BEGIN Dataset excerpts
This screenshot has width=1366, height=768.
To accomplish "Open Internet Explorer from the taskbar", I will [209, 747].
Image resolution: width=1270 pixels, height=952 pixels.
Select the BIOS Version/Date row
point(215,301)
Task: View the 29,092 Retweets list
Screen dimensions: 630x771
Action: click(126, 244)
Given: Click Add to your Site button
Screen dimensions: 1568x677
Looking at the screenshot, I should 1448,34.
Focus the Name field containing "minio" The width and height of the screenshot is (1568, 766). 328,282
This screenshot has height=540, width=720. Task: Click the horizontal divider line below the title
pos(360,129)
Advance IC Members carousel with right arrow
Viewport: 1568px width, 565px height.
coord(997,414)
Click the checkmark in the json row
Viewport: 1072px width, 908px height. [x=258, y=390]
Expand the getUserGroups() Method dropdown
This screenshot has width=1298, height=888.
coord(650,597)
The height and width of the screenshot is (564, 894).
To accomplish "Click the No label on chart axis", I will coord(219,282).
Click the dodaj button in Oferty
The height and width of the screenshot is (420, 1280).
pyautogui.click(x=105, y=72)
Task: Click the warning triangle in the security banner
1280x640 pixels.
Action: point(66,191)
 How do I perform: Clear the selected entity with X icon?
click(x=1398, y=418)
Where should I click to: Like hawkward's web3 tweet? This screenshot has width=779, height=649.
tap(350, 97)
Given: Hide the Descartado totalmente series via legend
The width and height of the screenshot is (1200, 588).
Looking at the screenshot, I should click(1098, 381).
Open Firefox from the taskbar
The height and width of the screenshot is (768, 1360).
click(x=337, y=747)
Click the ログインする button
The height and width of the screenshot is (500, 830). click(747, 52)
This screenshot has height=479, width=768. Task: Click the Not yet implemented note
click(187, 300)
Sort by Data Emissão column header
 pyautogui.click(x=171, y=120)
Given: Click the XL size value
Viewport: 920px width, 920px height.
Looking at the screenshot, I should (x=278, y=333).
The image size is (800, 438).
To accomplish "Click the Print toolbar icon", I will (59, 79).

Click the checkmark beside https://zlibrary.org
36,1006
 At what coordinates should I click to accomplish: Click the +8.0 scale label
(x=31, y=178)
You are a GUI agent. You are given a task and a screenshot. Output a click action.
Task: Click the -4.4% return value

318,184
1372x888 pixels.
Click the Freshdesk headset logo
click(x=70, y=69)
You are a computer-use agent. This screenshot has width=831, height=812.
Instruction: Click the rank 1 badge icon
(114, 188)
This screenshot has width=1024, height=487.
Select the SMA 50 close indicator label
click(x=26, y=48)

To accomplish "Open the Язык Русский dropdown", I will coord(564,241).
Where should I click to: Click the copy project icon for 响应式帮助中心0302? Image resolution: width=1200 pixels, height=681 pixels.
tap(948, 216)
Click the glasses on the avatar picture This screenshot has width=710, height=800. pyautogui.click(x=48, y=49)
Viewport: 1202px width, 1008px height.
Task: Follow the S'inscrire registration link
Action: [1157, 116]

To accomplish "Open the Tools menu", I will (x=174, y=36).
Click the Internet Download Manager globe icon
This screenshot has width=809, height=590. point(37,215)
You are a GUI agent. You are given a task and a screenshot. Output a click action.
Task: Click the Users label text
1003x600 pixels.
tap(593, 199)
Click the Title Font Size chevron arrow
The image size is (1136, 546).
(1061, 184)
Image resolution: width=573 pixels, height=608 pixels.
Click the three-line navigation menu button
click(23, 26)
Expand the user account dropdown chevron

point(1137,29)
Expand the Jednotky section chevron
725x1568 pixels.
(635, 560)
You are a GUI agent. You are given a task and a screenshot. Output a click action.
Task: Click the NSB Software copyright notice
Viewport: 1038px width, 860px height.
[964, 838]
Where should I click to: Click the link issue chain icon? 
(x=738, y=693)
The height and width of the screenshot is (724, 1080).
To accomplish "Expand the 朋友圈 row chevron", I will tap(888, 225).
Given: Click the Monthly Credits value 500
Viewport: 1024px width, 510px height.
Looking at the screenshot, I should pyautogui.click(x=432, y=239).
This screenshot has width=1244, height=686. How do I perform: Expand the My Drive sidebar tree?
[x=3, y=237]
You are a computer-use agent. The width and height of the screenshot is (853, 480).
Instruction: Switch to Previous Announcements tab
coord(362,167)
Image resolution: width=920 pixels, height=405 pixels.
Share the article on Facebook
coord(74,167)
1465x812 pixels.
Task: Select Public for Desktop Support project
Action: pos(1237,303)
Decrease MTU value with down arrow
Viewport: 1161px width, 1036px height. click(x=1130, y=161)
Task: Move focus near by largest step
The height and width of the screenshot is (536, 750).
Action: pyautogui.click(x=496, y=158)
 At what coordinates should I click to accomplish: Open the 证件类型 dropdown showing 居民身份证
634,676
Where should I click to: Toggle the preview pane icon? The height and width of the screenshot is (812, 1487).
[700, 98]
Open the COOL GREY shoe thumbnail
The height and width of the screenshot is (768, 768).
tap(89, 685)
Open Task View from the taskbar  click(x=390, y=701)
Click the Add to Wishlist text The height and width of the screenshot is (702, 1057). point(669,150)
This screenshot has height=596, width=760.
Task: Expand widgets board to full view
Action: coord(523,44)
END Dataset excerpts
**What needs to be done**
Send back all of the entries exactly, with nothing missing.

**Exercise answer**
This screenshot has width=1366, height=768.
To accomplish "Open Internet Explorer from the taskbar", I will [209, 747].
Image resolution: width=1270 pixels, height=952 pixels.
Select the BIOS Version/Date row
point(215,301)
Task: View the 29,092 Retweets list
Screen dimensions: 630x771
Action: click(126, 244)
Given: Click Add to your Site button
Screen dimensions: 1568x677
Looking at the screenshot, I should 1448,34.
Focus the Name field containing "minio" The width and height of the screenshot is (1568, 766). 328,282
This screenshot has height=540, width=720. Task: Click the horizontal divider line below the title
pos(360,129)
Advance IC Members carousel with right arrow
Viewport: 1568px width, 565px height.
coord(997,414)
Click the checkmark in the json row
Viewport: 1072px width, 908px height. [x=258, y=390]
Expand the getUserGroups() Method dropdown
This screenshot has width=1298, height=888.
coord(650,597)
The height and width of the screenshot is (564, 894).
To accomplish "Click the No label on chart axis", I will coord(219,282).
Click the dodaj button in Oferty
The height and width of the screenshot is (420, 1280).
pyautogui.click(x=105, y=72)
Task: Click the warning triangle in the security banner
1280x640 pixels.
Action: point(66,191)
 How do I perform: Clear the selected entity with X icon?
click(x=1398, y=418)
Where should I click to: Like hawkward's web3 tweet? This screenshot has width=779, height=649.
tap(350, 97)
Given: Hide the Descartado totalmente series via legend
The width and height of the screenshot is (1200, 588).
Looking at the screenshot, I should click(1098, 381).
Open Firefox from the taskbar
The height and width of the screenshot is (768, 1360).
click(x=337, y=747)
Click the ログインする button
The height and width of the screenshot is (500, 830). click(747, 52)
This screenshot has height=479, width=768. Task: Click the Not yet implemented note
click(187, 300)
Sort by Data Emissão column header
 pyautogui.click(x=171, y=120)
Given: Click the XL size value
Viewport: 920px width, 920px height.
Looking at the screenshot, I should (x=278, y=333).
The image size is (800, 438).
To accomplish "Click the Print toolbar icon", I will (59, 79).

Click the checkmark beside https://zlibrary.org
36,1006
 At what coordinates should I click to accomplish: Click the +8.0 scale label
(x=31, y=178)
You are a GUI agent. You are given a task and a screenshot. Output a click action.
Task: Click the -4.4% return value

318,184
1372x888 pixels.
Click the Freshdesk headset logo
click(x=70, y=69)
You are a computer-use agent. This screenshot has width=831, height=812.
Instruction: Click the rank 1 badge icon
(114, 188)
This screenshot has width=1024, height=487.
Select the SMA 50 close indicator label
click(x=26, y=48)

To accomplish "Open the Язык Русский dropdown", I will coord(564,241).
Where should I click to: Click the copy project icon for 响应式帮助中心0302? Image resolution: width=1200 pixels, height=681 pixels.
tap(948, 216)
Click the glasses on the avatar picture This screenshot has width=710, height=800. pyautogui.click(x=48, y=49)
Viewport: 1202px width, 1008px height.
Task: Follow the S'inscrire registration link
Action: [1157, 116]

To accomplish "Open the Tools menu", I will (x=174, y=36).
Click the Internet Download Manager globe icon
This screenshot has width=809, height=590. point(37,215)
You are a GUI agent. You are given a task and a screenshot. Output a click action.
Task: Click the Users label text
1003x600 pixels.
tap(593, 199)
Click the Title Font Size chevron arrow
The image size is (1136, 546).
(1061, 184)
Image resolution: width=573 pixels, height=608 pixels.
Click the three-line navigation menu button
click(23, 26)
Expand the user account dropdown chevron

point(1137,29)
Expand the Jednotky section chevron
725x1568 pixels.
(635, 560)
You are a GUI agent. You are given a task and a screenshot. Output a click action.
Task: Click the NSB Software copyright notice
Viewport: 1038px width, 860px height.
[964, 838]
Where should I click to: Click the link issue chain icon? 
(x=738, y=693)
The height and width of the screenshot is (724, 1080).
To accomplish "Expand the 朋友圈 row chevron", I will tap(888, 225).
Given: Click the Monthly Credits value 500
Viewport: 1024px width, 510px height.
Looking at the screenshot, I should pyautogui.click(x=432, y=239).
This screenshot has width=1244, height=686. How do I perform: Expand the My Drive sidebar tree?
[x=3, y=237]
You are a computer-use agent. The width and height of the screenshot is (853, 480).
Instruction: Switch to Previous Announcements tab
coord(362,167)
Image resolution: width=920 pixels, height=405 pixels.
Share the article on Facebook
coord(74,167)
1465x812 pixels.
Task: Select Public for Desktop Support project
Action: pos(1237,303)
Decrease MTU value with down arrow
Viewport: 1161px width, 1036px height. click(x=1130, y=161)
Task: Move focus near by largest step
The height and width of the screenshot is (536, 750).
Action: pyautogui.click(x=496, y=158)
 At what coordinates should I click to accomplish: Open the 证件类型 dropdown showing 居民身份证
634,676
Where should I click to: Toggle the preview pane icon? The height and width of the screenshot is (812, 1487).
[700, 98]
Open the COOL GREY shoe thumbnail
The height and width of the screenshot is (768, 768).
tap(89, 685)
Open Task View from the taskbar  click(x=390, y=701)
Click the Add to Wishlist text The height and width of the screenshot is (702, 1057). point(669,150)
This screenshot has height=596, width=760.
Task: Expand widgets board to full view
Action: coord(523,44)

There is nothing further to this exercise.